The scene went all blurry, so Rani must have gotten tears rising in her eyes.

“Just don’t stop it, okay? That’s all I’m askin’. Please. It’s not just for me. So I can help out my family.”

“You can’t help your family if you die.”

“I’m not gonna die. Trust me t’ know what’s best fer me and mine. I can’t help my family if the wardship don’t go through—”

The scene shifted downward. Rani’s hands grasped Nevvy’s hand, held it.

“You understand, don’t you?” Rani asked, gazing up into his eyes again. “I’m beggin’ you.
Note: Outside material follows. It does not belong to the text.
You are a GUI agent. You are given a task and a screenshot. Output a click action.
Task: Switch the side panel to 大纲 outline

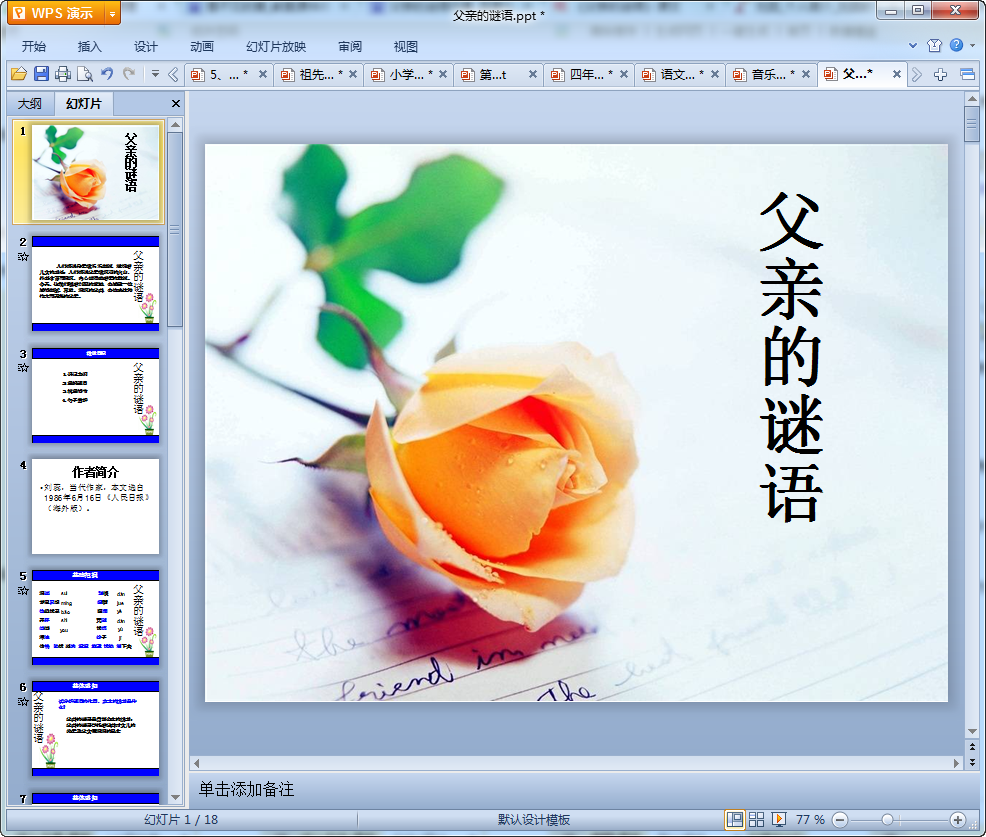(x=30, y=104)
Just don’t stop it.”

Nevvy closed his eyes, then pulled away. “All right, all right. I won’t stop you.”

I smiled, then reached out and flicked off the playback.

“Good work, Rani,” I wheezed. “Here—” I handed her a G-note. “Bonus. Go celebrate.”

She grinned and took the note, then whirled and scampered out.

*  *  *

I signed the documents handing control of Moreland Technologies to Rani on a Tuesday morning, just before they gave me the happy juice to get ready for surgery. Sandy Bothingham wasn’t convinced I was ready to retire, and thought it was crazy to give control to Rani instead of Neville.

“You know nothing of her,” Sandy protested. “Nothing!”

That’s exactly what my senior staff had said on the day I told them I was facing surgery—lung/heart/liver transplant being the cover story—and that I planned to retire afterwards and hand over the reins to new management.

“Want to spend—my last days—on the beach—watching sunsets,” I’d wheezed at my staff then and at Sandy now. “She’s smart—deserving—reminds me of me—when I was young—sure—she made mistakes—little wild—behind her now—give her a chance—you’ll see.”

Sandy slid the signed papers back into his briefcase, and the nurse slid an IV needle into my arm.

On every other transplant into a new clone, Nevvy had been there at my side, wishing me well. Now ... everything was different. As the drug dripped into my arm and the world slipped away, I wondered if Nevvy would ever wish me well again.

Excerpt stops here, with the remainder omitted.